Instructions to follow ▸ The records should be copied out again with no alteration.

Dataset excerpts ▸
· · · · ·

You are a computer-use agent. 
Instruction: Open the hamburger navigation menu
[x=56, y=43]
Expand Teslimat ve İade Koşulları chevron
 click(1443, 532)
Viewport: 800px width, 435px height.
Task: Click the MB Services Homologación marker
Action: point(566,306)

· · · · ·

Written response ▸
You are a computer-use agent. 
Instruction: Open the hamburger navigation menu
[x=56, y=43]
Expand Teslimat ve İade Koşulları chevron
 click(1443, 532)
Viewport: 800px width, 435px height.
Task: Click the MB Services Homologación marker
Action: point(566,306)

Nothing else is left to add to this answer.